Nursed back to health by Renee, with a little assistance from Castle, Jeff finally sees the error of his ways and opts to take on Gannon in an obligatory showdown.

The relationship between Gannon and Jeff is rich with subtleties. They take an instant like to each other, despite the consistently oppositional nature of their encounters. They are closely aligned in skillset and their belief that people should rise or file by dint of their own willingness to stand up for themselves and claim what’s theirs.

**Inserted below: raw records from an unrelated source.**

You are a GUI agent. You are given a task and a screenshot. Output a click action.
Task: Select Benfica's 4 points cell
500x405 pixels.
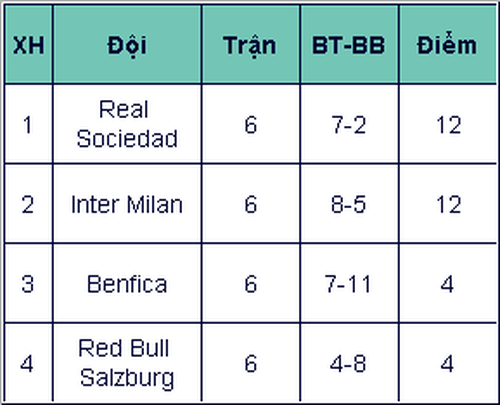[x=448, y=283]
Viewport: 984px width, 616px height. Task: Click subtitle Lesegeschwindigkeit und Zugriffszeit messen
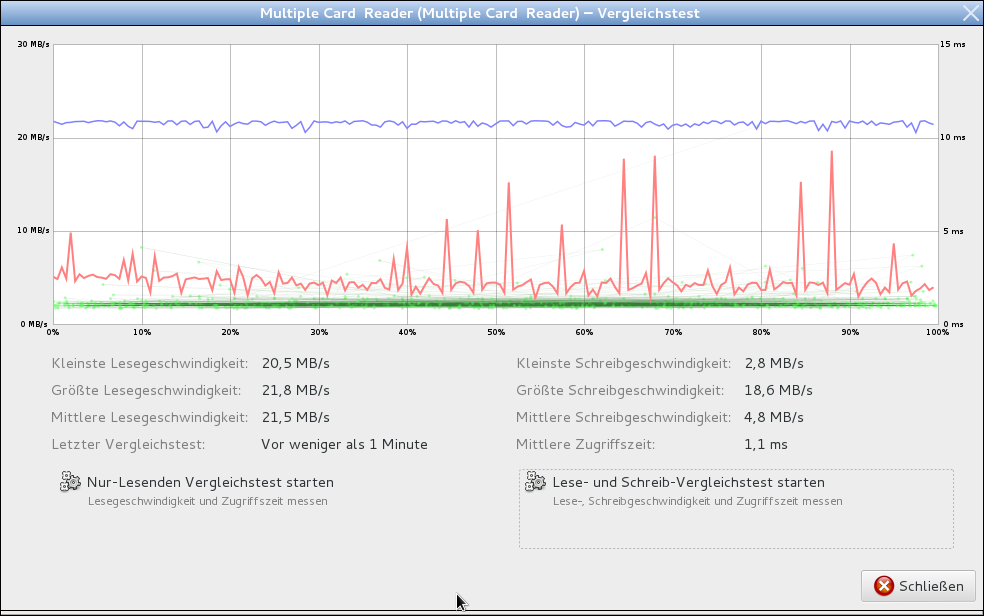point(207,501)
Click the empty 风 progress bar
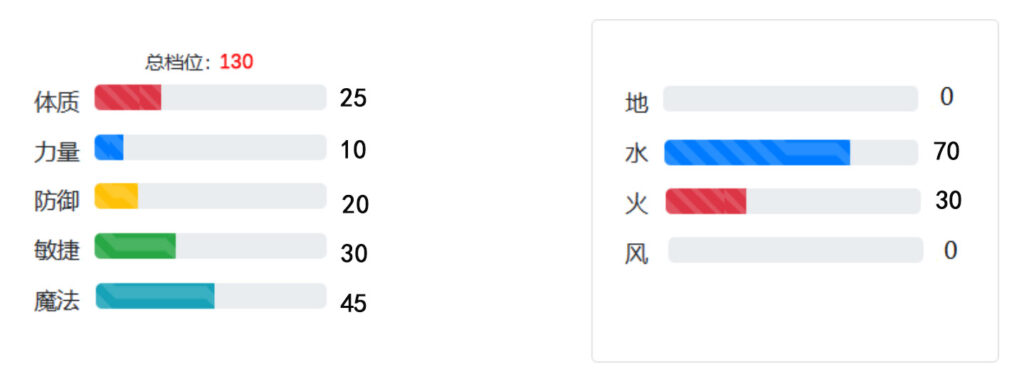 tap(795, 250)
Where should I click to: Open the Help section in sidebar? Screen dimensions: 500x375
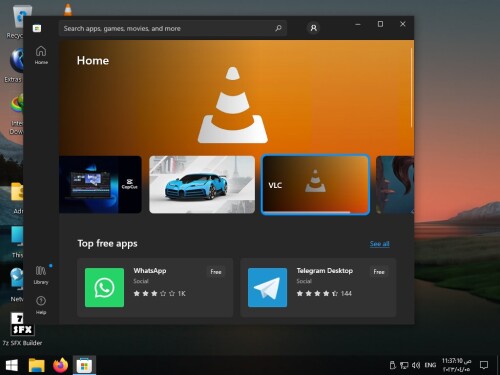tap(41, 305)
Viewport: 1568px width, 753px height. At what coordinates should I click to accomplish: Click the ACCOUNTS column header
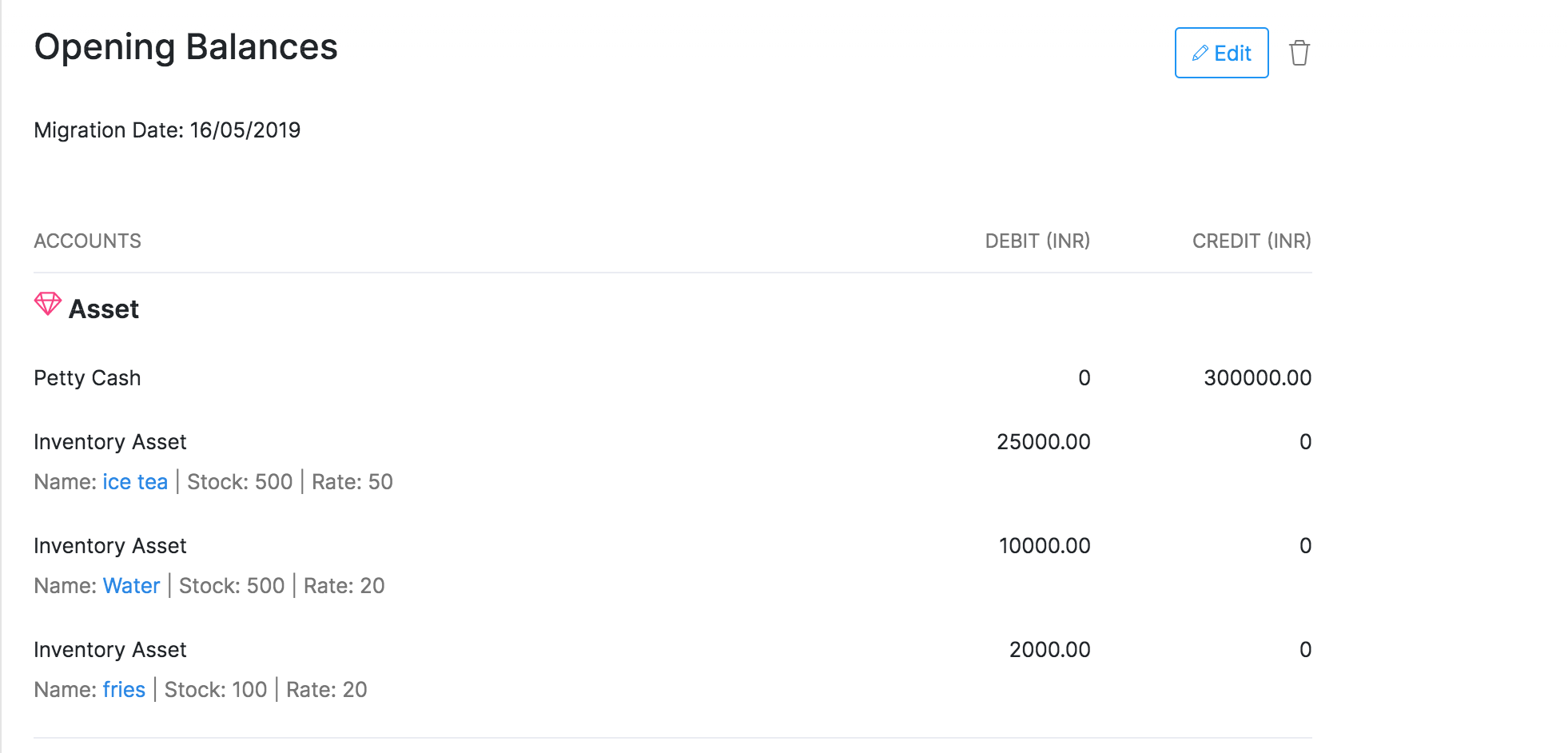[87, 241]
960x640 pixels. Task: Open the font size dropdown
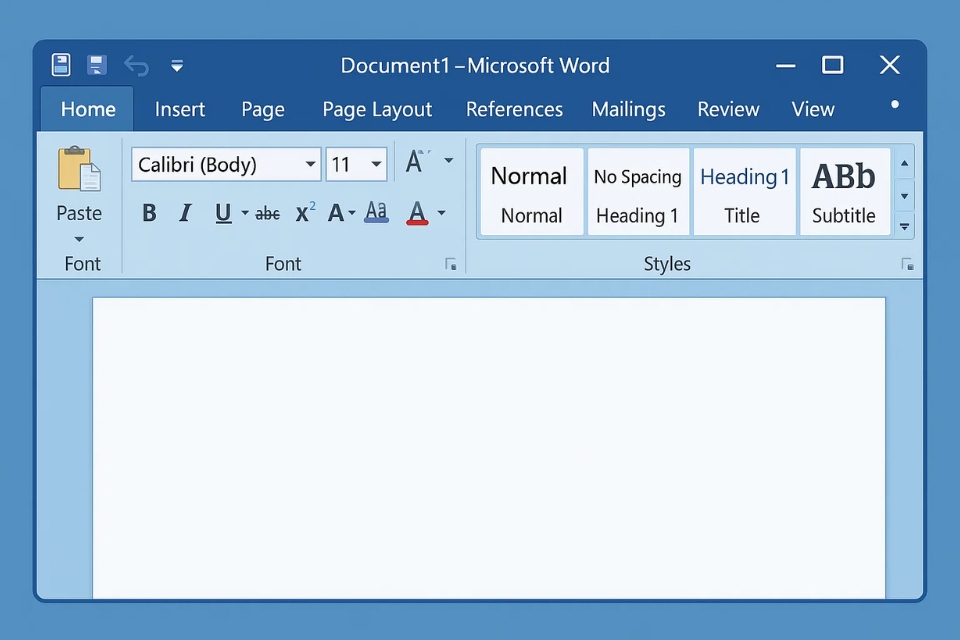[378, 164]
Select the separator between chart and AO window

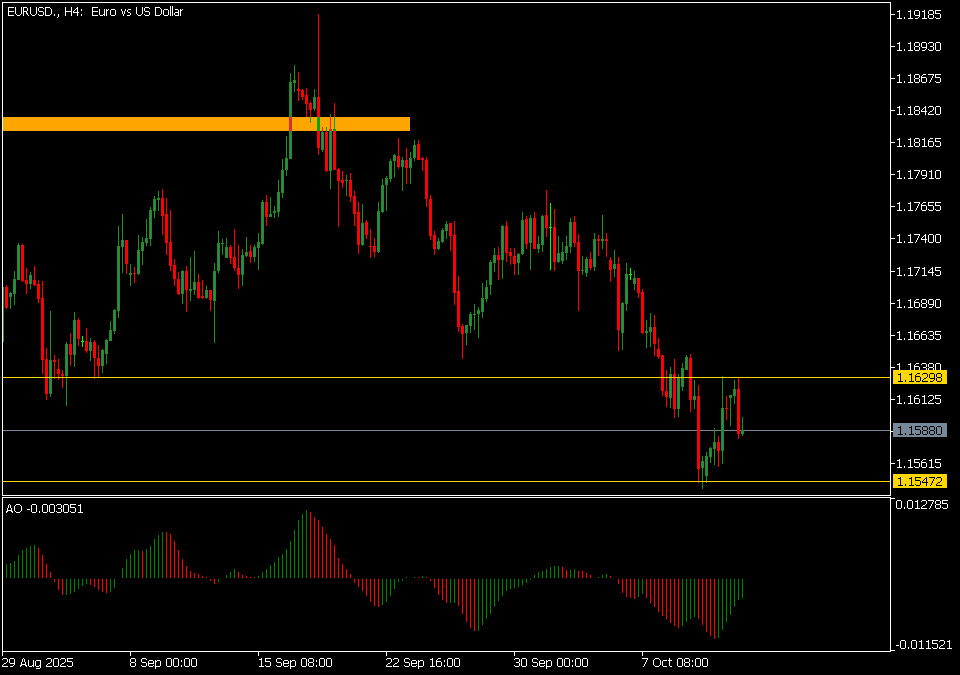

The difference is that while Jeff is a pure individualist, preferring to “find his own trails,” Gannon uses the pioneer code as cover to mask his malevolent manipulations. Despite his title of Judge and position as the law, he really thrives on chaos and bullying. Gannon represents the evil that prospers when good men like Jeff do nothing, concerning themselves with themselves.

(Screenwriter Chase doubtlessly based Gannon on legendary Western con man “Soapy” Smith, who operated in a number of places including Skagway, where he was eventually gunned down in a dispute over a bag of stolen gold flakes. Though Soapy preferred to have lawmen on his payroll rather than wear a badge and a gun himself.)

“The Far Country” is really a tidy morality tale that acts as counterpoint to the classic John Wayne type of Western, where a man’s gotta be a man, and womenfolk stay put in the background — preferably the kitchen.